§ Exercise prompt
Render the rows as a Markdown table with the columns No. and Line, starting with the first line of the rows and going on through the line containing "center [612, 49].". Give each line its number and skip any blank lines.

§ Data supplied
►

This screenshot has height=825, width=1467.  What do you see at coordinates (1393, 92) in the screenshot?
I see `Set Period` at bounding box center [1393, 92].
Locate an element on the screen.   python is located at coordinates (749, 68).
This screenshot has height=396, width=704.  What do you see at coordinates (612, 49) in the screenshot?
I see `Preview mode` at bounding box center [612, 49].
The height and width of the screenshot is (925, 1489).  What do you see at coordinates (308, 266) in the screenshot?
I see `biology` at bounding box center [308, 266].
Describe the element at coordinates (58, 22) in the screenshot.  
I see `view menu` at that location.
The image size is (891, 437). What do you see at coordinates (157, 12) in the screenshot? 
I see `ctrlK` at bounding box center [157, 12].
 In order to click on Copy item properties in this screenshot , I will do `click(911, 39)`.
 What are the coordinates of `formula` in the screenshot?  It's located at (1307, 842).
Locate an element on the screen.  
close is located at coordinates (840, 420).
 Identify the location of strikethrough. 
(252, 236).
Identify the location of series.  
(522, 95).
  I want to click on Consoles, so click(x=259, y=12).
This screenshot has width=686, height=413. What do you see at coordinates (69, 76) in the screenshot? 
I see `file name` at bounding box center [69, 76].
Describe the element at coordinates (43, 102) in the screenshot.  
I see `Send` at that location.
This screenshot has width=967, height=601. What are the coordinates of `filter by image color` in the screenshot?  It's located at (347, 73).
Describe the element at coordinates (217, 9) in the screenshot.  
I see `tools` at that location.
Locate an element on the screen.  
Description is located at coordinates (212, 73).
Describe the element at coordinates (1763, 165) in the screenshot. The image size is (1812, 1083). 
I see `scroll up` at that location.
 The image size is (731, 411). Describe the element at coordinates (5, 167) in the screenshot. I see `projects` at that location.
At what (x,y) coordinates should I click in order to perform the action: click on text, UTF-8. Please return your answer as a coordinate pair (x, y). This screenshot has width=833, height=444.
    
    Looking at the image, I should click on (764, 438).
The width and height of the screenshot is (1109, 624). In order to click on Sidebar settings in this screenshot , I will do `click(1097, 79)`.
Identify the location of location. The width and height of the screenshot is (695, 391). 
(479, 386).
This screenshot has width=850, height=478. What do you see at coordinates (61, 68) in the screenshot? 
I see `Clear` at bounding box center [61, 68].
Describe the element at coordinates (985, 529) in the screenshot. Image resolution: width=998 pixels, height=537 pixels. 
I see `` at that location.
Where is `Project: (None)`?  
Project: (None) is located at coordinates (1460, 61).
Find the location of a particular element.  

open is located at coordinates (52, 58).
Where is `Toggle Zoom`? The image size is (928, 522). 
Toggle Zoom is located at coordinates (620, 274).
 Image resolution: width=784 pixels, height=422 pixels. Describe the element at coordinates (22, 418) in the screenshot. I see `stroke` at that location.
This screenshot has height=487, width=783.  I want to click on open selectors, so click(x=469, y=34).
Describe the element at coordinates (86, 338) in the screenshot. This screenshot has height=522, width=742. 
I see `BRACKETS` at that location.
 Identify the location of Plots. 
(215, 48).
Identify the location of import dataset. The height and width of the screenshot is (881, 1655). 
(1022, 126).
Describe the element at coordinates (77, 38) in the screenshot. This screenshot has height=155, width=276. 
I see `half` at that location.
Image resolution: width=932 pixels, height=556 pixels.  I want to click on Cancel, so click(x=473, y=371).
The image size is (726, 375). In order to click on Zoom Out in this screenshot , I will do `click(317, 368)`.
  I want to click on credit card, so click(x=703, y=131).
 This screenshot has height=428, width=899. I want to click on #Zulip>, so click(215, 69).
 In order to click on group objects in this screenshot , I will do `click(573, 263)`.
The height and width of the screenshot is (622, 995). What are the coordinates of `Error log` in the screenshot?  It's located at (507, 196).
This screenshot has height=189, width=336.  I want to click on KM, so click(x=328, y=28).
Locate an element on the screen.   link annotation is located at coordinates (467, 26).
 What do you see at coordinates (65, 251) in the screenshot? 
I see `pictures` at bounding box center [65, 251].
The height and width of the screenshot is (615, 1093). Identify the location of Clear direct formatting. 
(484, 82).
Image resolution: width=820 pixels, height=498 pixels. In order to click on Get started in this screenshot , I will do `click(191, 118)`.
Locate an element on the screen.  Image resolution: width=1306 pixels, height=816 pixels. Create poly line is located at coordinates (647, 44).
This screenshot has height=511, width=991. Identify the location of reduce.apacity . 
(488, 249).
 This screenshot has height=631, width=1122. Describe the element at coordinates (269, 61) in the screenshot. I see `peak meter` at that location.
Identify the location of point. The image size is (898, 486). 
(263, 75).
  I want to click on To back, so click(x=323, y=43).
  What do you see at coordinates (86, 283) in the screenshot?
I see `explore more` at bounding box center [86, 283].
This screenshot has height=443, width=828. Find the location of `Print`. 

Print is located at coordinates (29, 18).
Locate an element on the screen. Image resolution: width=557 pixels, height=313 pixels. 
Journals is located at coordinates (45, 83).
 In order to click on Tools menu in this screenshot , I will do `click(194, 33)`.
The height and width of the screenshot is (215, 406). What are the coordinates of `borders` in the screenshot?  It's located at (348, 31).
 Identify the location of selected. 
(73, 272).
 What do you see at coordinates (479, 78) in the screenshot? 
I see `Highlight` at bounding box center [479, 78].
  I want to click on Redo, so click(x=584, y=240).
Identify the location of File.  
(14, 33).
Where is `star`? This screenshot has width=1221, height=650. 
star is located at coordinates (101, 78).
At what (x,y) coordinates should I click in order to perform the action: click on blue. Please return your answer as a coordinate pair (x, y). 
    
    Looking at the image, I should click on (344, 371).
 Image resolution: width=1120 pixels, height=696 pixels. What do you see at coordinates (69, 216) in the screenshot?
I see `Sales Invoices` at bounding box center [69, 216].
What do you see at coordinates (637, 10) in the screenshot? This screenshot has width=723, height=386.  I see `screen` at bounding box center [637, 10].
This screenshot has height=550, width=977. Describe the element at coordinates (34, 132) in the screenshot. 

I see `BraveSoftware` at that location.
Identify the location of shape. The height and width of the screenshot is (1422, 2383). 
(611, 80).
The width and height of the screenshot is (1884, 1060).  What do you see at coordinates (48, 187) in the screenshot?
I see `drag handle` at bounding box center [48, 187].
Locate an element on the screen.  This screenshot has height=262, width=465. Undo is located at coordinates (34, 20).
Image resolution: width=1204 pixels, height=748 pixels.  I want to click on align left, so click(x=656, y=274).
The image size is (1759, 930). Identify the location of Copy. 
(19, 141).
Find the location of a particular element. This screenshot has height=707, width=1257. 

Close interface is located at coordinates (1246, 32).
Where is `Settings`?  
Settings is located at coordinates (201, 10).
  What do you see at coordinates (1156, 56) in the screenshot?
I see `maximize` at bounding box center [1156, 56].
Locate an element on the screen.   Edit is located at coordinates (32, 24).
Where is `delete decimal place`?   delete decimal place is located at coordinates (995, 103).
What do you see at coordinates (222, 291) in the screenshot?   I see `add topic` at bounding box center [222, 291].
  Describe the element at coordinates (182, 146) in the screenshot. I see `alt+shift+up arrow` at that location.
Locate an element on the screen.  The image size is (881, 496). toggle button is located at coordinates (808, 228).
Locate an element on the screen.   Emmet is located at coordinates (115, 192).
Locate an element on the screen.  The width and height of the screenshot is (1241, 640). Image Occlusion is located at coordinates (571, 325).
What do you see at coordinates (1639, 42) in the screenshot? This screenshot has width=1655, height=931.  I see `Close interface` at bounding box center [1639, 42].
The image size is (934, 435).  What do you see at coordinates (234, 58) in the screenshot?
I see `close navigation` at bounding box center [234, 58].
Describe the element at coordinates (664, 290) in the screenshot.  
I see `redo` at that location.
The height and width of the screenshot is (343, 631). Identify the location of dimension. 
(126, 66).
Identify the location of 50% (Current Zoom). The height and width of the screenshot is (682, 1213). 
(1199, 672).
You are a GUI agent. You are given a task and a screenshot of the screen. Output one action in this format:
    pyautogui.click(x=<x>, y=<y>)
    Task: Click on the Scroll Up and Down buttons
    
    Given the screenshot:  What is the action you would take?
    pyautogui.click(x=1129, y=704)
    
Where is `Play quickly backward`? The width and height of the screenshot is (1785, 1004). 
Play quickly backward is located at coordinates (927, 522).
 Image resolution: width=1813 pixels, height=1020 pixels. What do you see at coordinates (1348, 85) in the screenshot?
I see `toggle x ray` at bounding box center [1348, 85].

◄

§ Response to the task
| No. | Line |
|---|---|
| 1 | This screenshot has height=825, width=1467.  What do you see at coordinates (1393, 92) in the screenshot? |
| 2 | I see `Set Period` at bounding box center [1393, 92]. |
| 3 | Locate an element on the screen.   python is located at coordinates (749, 68). |
| 4 | This screenshot has height=396, width=704.  What do you see at coordinates (612, 49) in the screenshot? |
| 5 | I see `Preview mode` at bounding box center [612, 49]. |